Dave Winer posted a call for co-remembrances of the BloggerCon conferences he held in 2003/2004 which got me thinking about how I started this blog and kicked off a series of events that brought me to California to work at a blogging company and catch a wave that I’ve been on ever since.

I attended BloggerCon II in Boston in 2004 on a hunch. I was working at Dow Jones, publisher of The Wall Street Journal, for the Electronic Publishing division (only a newspaper company would have such a division) and was working with enterprise customers integrating news into corporate intranets. Most companies at that time were using large portal software packages such as Plumtree or Microsoft Sharepoint to drive their portals so blogs for corporations were very much under the radar. At the time, I was a regular reader of John Battelle’s Searchblog and Joi Ito and was playing around with Blogger so I could see the promise. My gut told me that the blogger community was something worth investigating.

When I got to Cambridge, where BloggerCon was held, I immediately knew that I was in the right place. The unconference format was very natural to me and the sharing openness of the attendees was a welcome change from the competitive world of enterprise software.  Each session included an IRC chat and seeing the IRC scrolling on the screen behind the speakers was a philosophical shift that echoed the shift of the conversation from the publisher to the community that was taking root with blogging. I think their was some kind of streaming audio for remote viewers as well. I recall someone typed something into the IRC that made the entire room erupt in laughter,  that person then typed “Cool, I just made the room laugh.” It was a powerful learning moment for me, to listen and include your audience. It was a pre-cursor to what we see today when the twitter/hashtag feed serves as a back-channel commentary to the podium. The community could drive the agenda. This was in 2004, before the Kryptonite/Bic Pen video and all the other Social Media fails that were to follow.

I had been pretty much all alone in corporate-ville trying to explain the power of this new self-publishing platform but most of my talk was falling on deaf or pretentious ears. Meeting others at BloggerCon helped me put more eloquent words to what I was trying to say and emboldened me to spin up a few initiatives of my own.

I was a always struggling with the best way to get the word out to our more developer-minded customers. All communications were filtered through the Marketing and PR departments where things I wrote were watered down and stupefied to the point where they didn’t make sense. We sometimes had outages and by the time my post-mortem communications were approved and made it to the customer, it was too late and only served to remind them of something they had already forgotten about.

I launched a product blog for my product and gave the address to a small group of customers that I knew would appreciate it. On that blog I would give them a head’s up on new features and asked customers questions about future product direction.
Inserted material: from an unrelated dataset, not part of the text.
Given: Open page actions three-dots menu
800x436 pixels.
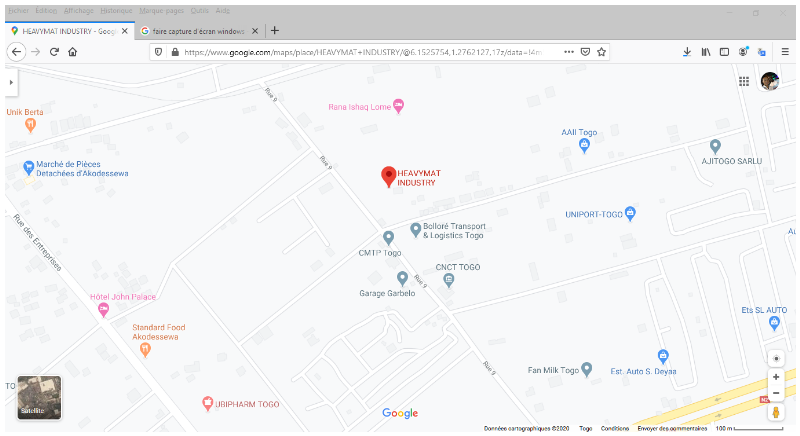Looking at the screenshot, I should click(x=569, y=52).
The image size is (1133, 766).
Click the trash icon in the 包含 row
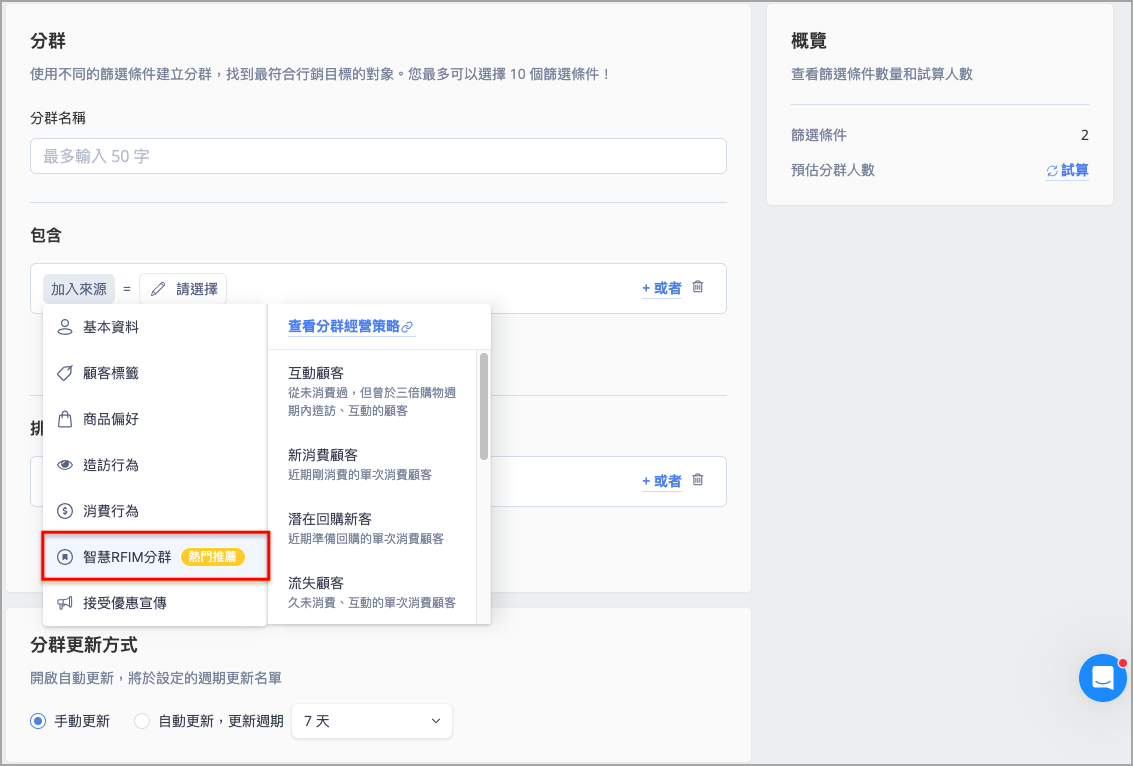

They left thoughtful comments and the knowledge shared in the commentary helped everyone who read them. It was a lightweight community, an alternative to more formal “focus groups” which cost a lot to set up and required people to travel in order to participate.

I was nervous because I was going around the Marketing Department so after a couple of weeks I mentioned to the VP of Marketing what I was up to and his response was, “Don’t tell me anything more. I don’t want to know what you’re doing but keep doing it.” From that day on the die was cast and I was off and running. Within a year, convinced of the power of this form of communication, thanks to an introduction from my sister, I had a long, animated conversation with Anil Dash who had already moved to California to work at Six Apart, an early blog software pioneer. Within a few months I joined my sister, Anil, Andrew Anker and others as the company geared up to launch Six Apart’s hosted blogging platform, TypePad.

The rest is history. Since BloggerCon, my career has always leveraged lessons that were put into motion that weekend in Cambridge. Every job I have held since has involved an appreciation of the social media community that started at BloggerCon. Thank you Dave for giving a home to the early pioneers and setting me on a path that I am still blazing down today. It’s been a glorious ride.